(Dataset extract)
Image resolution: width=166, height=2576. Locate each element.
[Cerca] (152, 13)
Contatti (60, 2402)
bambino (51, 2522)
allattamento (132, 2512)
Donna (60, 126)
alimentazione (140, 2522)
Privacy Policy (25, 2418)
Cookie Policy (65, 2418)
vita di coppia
(End Dataset extract)
> **Exercise objective**: Everything in the listing needs to appear again exactly.

> **Solution below**:
Image resolution: width=166, height=2576. Locate each element.
[Cerca] (152, 13)
Contatti (60, 2402)
bambino (51, 2522)
allattamento (132, 2512)
Donna (60, 126)
alimentazione (140, 2522)
Privacy Policy (25, 2418)
Cookie Policy (65, 2418)
vita di coppia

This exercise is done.